The Issue
Health care institutions, like institutions outside the health care sector, regularly use a suprising number of highly toxic materials. These toxins affect patients, hospital staff, and hospital visitors.
Many of these toxins are defined and regulated by federal, state and local laws. Others are used daily but hardly regulated at all.
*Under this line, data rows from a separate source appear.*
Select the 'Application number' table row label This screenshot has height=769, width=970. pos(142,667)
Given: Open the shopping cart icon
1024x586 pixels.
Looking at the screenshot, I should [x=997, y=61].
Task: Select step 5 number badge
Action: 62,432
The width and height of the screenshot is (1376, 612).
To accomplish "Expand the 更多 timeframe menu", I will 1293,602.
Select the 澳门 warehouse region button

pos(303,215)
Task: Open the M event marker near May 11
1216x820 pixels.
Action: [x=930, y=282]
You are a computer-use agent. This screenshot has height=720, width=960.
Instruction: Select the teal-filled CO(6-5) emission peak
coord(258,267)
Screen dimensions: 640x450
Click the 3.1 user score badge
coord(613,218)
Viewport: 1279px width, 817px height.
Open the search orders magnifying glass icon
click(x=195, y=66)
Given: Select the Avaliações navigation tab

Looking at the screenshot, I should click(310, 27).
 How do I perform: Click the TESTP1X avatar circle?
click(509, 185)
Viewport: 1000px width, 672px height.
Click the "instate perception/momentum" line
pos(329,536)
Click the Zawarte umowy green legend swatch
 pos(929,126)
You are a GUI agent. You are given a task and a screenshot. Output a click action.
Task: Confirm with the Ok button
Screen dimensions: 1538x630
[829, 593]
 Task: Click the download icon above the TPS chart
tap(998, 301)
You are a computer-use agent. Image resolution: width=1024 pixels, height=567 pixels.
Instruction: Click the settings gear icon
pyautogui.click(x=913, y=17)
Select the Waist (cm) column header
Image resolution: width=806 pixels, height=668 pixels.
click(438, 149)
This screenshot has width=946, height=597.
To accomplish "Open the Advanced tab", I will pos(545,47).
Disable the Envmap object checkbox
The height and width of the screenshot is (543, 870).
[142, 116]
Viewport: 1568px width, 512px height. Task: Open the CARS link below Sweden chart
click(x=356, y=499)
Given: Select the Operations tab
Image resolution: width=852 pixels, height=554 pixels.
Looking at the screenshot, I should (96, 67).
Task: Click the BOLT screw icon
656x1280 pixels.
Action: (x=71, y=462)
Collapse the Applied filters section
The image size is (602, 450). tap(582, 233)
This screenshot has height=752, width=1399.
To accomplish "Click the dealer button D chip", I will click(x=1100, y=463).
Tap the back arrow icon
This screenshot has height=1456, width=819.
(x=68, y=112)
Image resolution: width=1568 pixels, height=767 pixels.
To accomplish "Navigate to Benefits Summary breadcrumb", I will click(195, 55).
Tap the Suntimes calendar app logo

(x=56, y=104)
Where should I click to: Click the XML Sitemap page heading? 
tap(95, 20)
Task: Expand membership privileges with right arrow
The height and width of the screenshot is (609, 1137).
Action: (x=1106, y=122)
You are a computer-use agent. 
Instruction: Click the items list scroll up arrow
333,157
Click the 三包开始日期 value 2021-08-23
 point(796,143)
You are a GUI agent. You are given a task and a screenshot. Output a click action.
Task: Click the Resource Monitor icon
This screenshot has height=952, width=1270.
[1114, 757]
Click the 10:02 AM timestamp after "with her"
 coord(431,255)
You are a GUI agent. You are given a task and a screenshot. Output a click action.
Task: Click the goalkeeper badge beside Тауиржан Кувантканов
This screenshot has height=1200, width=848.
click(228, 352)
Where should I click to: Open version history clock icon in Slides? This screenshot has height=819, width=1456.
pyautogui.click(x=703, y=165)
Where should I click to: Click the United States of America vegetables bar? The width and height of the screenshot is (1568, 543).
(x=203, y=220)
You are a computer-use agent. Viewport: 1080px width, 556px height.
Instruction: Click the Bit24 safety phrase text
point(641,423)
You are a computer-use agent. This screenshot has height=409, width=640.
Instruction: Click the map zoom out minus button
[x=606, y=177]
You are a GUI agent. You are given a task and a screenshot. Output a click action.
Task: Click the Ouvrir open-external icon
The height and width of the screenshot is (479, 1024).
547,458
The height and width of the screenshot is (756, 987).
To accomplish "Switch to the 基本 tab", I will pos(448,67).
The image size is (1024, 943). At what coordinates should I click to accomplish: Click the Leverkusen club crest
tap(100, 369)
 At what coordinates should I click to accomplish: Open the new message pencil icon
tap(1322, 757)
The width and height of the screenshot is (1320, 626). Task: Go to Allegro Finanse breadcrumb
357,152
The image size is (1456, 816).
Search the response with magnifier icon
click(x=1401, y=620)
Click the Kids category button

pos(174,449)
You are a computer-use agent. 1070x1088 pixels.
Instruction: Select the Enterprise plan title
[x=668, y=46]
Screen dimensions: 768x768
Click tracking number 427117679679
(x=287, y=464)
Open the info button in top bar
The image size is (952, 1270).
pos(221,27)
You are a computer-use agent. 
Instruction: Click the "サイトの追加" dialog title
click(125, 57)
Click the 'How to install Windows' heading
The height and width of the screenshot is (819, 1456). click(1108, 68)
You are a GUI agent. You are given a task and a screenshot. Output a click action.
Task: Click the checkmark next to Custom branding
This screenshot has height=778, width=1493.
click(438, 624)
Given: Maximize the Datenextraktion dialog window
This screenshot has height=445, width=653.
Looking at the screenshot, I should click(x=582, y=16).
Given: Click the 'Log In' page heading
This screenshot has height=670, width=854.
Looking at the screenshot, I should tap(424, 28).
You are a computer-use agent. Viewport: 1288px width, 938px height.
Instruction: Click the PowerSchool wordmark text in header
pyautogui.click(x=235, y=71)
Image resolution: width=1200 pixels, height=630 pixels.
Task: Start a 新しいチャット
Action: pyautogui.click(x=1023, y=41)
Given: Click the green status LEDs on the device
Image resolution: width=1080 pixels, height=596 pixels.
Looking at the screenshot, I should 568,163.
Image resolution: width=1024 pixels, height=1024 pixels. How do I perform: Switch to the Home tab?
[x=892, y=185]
They include carcinogens, materials that damage the skin and organs, and materials that corrode, irritate, or release other toxins in the course of normal use, storage, transportation or disposal.
Toxins with an especially heavy impact in the health care sector may be found in:
- Dioxin-containing byproducts
- Mercury-containing medical devices and wastes
- Cleaners, disinfectants, pesticides, and fragrance chemicals
- Electronic equipment
- Flame retardants
- PVC, Phthalates and DEHP
Key Resources
- American Cancer Society, Cancer Facts & Figures 2007 (pdf)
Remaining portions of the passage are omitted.